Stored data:
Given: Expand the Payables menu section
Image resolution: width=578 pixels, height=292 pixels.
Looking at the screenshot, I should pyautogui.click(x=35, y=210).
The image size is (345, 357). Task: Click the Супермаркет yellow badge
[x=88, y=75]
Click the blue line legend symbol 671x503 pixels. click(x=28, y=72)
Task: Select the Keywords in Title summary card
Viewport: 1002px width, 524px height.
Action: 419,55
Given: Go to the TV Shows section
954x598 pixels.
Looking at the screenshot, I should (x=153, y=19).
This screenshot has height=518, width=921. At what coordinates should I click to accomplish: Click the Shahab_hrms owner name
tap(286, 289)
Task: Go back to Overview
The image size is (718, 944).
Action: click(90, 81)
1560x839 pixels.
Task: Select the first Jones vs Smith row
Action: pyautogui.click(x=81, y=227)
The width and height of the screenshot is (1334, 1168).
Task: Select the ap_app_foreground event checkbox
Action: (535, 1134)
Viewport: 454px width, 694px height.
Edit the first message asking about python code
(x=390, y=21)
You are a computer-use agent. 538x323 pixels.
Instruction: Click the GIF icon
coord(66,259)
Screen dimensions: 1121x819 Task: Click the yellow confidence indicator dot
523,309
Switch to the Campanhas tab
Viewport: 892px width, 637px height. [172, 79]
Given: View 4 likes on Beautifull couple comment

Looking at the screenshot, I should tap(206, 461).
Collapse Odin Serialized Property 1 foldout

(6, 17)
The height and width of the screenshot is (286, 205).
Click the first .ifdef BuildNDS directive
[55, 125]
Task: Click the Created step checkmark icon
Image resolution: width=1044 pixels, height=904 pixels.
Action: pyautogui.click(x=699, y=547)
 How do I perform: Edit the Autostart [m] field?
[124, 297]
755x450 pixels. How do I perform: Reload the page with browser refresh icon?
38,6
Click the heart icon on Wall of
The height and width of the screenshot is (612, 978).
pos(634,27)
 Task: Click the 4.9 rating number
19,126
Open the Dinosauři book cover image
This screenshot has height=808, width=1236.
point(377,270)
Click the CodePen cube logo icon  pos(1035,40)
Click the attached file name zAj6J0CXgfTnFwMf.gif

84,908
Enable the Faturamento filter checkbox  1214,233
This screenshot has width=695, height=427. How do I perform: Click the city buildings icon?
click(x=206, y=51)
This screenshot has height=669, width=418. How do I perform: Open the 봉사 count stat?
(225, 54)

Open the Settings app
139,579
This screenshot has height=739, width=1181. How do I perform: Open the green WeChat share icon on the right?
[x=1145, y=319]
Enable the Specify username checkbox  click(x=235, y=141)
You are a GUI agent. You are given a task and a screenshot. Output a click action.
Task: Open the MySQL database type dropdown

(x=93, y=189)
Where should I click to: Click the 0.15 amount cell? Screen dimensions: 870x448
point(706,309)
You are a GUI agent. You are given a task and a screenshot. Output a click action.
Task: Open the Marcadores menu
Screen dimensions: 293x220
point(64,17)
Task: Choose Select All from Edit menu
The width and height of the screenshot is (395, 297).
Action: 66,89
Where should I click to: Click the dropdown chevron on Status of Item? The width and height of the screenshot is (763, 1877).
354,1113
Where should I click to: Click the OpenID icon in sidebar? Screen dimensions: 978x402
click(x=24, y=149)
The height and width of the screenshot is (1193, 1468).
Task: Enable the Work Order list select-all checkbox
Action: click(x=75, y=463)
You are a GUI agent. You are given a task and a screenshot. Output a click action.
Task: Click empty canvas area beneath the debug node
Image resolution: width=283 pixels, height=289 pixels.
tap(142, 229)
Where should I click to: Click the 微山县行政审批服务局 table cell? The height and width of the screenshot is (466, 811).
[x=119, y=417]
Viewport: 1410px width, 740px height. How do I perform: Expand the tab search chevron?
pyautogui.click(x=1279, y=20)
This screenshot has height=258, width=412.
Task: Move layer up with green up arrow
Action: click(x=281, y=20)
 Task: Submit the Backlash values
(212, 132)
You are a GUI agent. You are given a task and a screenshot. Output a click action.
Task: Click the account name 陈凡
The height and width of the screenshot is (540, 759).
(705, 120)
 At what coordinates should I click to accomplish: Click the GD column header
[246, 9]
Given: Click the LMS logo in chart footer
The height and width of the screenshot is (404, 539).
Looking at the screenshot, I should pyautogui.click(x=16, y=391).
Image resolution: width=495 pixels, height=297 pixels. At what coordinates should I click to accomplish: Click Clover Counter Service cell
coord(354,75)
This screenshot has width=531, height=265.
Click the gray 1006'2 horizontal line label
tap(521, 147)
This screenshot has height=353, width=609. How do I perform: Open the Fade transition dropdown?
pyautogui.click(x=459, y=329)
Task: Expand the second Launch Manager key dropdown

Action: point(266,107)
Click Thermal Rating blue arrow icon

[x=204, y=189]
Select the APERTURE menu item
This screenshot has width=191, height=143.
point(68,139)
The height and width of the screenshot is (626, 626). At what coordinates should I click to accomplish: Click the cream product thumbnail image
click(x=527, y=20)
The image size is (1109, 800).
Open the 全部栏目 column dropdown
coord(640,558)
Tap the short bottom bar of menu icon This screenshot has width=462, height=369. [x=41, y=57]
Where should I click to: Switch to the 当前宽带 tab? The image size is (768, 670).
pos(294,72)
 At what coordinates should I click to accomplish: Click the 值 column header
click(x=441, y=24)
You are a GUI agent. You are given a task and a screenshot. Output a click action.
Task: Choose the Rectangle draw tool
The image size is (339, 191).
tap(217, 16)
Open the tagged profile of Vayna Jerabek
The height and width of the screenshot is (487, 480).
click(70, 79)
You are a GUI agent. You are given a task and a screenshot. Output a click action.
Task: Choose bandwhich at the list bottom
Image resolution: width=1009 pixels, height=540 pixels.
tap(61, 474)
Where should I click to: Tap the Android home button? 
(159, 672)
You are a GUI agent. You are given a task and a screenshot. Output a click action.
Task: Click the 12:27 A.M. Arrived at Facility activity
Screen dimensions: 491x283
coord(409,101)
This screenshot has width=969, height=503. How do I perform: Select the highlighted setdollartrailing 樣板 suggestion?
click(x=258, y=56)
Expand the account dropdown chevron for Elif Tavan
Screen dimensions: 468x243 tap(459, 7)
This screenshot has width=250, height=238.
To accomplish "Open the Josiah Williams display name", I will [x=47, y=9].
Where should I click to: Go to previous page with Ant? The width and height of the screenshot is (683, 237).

[Work request]
All the lines above are to be copied exactly, with none left out.

[Response area]
Given: Expand the Payables menu section
Image resolution: width=578 pixels, height=292 pixels.
Looking at the screenshot, I should pyautogui.click(x=35, y=210).
The image size is (345, 357). Task: Click the Супермаркет yellow badge
[x=88, y=75]
Click the blue line legend symbol 671x503 pixels. click(x=28, y=72)
Task: Select the Keywords in Title summary card
Viewport: 1002px width, 524px height.
Action: 419,55
Given: Go to the TV Shows section
954x598 pixels.
Looking at the screenshot, I should (x=153, y=19).
This screenshot has height=518, width=921. At what coordinates should I click to accomplish: Click the Shahab_hrms owner name
tap(286, 289)
Task: Go back to Overview
The image size is (718, 944).
Action: click(90, 81)
1560x839 pixels.
Task: Select the first Jones vs Smith row
Action: pyautogui.click(x=81, y=227)
The width and height of the screenshot is (1334, 1168).
Task: Select the ap_app_foreground event checkbox
Action: (535, 1134)
Viewport: 454px width, 694px height.
Edit the first message asking about python code
(x=390, y=21)
You are a computer-use agent. 538x323 pixels.
Instruction: Click the GIF icon
coord(66,259)
Screen dimensions: 1121x819 Task: Click the yellow confidence indicator dot
523,309
Switch to the Campanhas tab
Viewport: 892px width, 637px height. [172, 79]
Given: View 4 likes on Beautifull couple comment

Looking at the screenshot, I should tap(206, 461).
Collapse Odin Serialized Property 1 foldout

(6, 17)
The height and width of the screenshot is (286, 205).
Click the first .ifdef BuildNDS directive
[55, 125]
Task: Click the Created step checkmark icon
Image resolution: width=1044 pixels, height=904 pixels.
Action: pyautogui.click(x=699, y=547)
 How do I perform: Edit the Autostart [m] field?
[124, 297]
755x450 pixels. How do I perform: Reload the page with browser refresh icon?
38,6
Click the heart icon on Wall of
The height and width of the screenshot is (612, 978).
pos(634,27)
 Task: Click the 4.9 rating number
19,126
Open the Dinosauři book cover image
This screenshot has height=808, width=1236.
point(377,270)
Click the CodePen cube logo icon  pos(1035,40)
Click the attached file name zAj6J0CXgfTnFwMf.gif

84,908
Enable the Faturamento filter checkbox  1214,233
This screenshot has width=695, height=427. How do I perform: Click the city buildings icon?
click(x=206, y=51)
This screenshot has height=669, width=418. How do I perform: Open the 봉사 count stat?
(225, 54)

Open the Settings app
139,579
This screenshot has height=739, width=1181. How do I perform: Open the green WeChat share icon on the right?
[x=1145, y=319]
Enable the Specify username checkbox  click(x=235, y=141)
You are a GUI agent. You are given a task and a screenshot. Output a click action.
Task: Open the MySQL database type dropdown

(x=93, y=189)
Where should I click to: Click the 0.15 amount cell? Screen dimensions: 870x448
point(706,309)
You are a GUI agent. You are given a task and a screenshot. Output a click action.
Task: Open the Marcadores menu
Screen dimensions: 293x220
point(64,17)
Task: Choose Select All from Edit menu
The width and height of the screenshot is (395, 297).
Action: 66,89
Where should I click to: Click the dropdown chevron on Status of Item? The width and height of the screenshot is (763, 1877).
354,1113
Where should I click to: Click the OpenID icon in sidebar? Screen dimensions: 978x402
click(x=24, y=149)
The height and width of the screenshot is (1193, 1468).
Task: Enable the Work Order list select-all checkbox
Action: click(x=75, y=463)
You are a GUI agent. You are given a task and a screenshot. Output a click action.
Task: Click empty canvas area beneath the debug node
Image resolution: width=283 pixels, height=289 pixels.
tap(142, 229)
Where should I click to: Click the 微山县行政审批服务局 table cell? The height and width of the screenshot is (466, 811).
[x=119, y=417]
Viewport: 1410px width, 740px height. How do I perform: Expand the tab search chevron?
pyautogui.click(x=1279, y=20)
This screenshot has height=258, width=412.
Task: Move layer up with green up arrow
Action: click(x=281, y=20)
 Task: Submit the Backlash values
(212, 132)
You are a GUI agent. You are given a task and a screenshot. Output a click action.
Task: Click the account name 陈凡
The height and width of the screenshot is (540, 759).
(705, 120)
 At what coordinates should I click to accomplish: Click the GD column header
[246, 9]
Given: Click the LMS logo in chart footer
The height and width of the screenshot is (404, 539).
Looking at the screenshot, I should pyautogui.click(x=16, y=391).
Image resolution: width=495 pixels, height=297 pixels. At what coordinates should I click to accomplish: Click Clover Counter Service cell
coord(354,75)
This screenshot has width=531, height=265.
Click the gray 1006'2 horizontal line label
tap(521, 147)
This screenshot has height=353, width=609. How do I perform: Open the Fade transition dropdown?
pyautogui.click(x=459, y=329)
Task: Expand the second Launch Manager key dropdown

Action: point(266,107)
Click Thermal Rating blue arrow icon

[x=204, y=189]
Select the APERTURE menu item
This screenshot has width=191, height=143.
point(68,139)
The height and width of the screenshot is (626, 626). At what coordinates should I click to accomplish: Click the cream product thumbnail image
click(x=527, y=20)
The image size is (1109, 800).
Open the 全部栏目 column dropdown
coord(640,558)
Tap the short bottom bar of menu icon This screenshot has width=462, height=369. [x=41, y=57]
Where should I click to: Switch to the 当前宽带 tab? The image size is (768, 670).
pos(294,72)
 At what coordinates should I click to accomplish: Click the 值 column header
click(x=441, y=24)
You are a GUI agent. You are given a task and a screenshot. Output a click action.
Task: Choose the Rectangle draw tool
The image size is (339, 191).
tap(217, 16)
Open the tagged profile of Vayna Jerabek
The height and width of the screenshot is (487, 480).
click(70, 79)
You are a GUI agent. You are given a task and a screenshot. Output a click action.
Task: Choose bandwhich at the list bottom
Image resolution: width=1009 pixels, height=540 pixels.
tap(61, 474)
Where should I click to: Tap the Android home button? 
(159, 672)
You are a GUI agent. You are given a task and a screenshot. Output a click action.
Task: Click the 12:27 A.M. Arrived at Facility activity
Screen dimensions: 491x283
coord(409,101)
This screenshot has width=969, height=503. How do I perform: Select the highlighted setdollartrailing 樣板 suggestion?
click(x=258, y=56)
Expand the account dropdown chevron for Elif Tavan
Screen dimensions: 468x243 tap(459, 7)
This screenshot has width=250, height=238.
To accomplish "Open the Josiah Williams display name", I will [x=47, y=9].
Where should I click to: Go to previous page with Ant? The width and height of the screenshot is (683, 237).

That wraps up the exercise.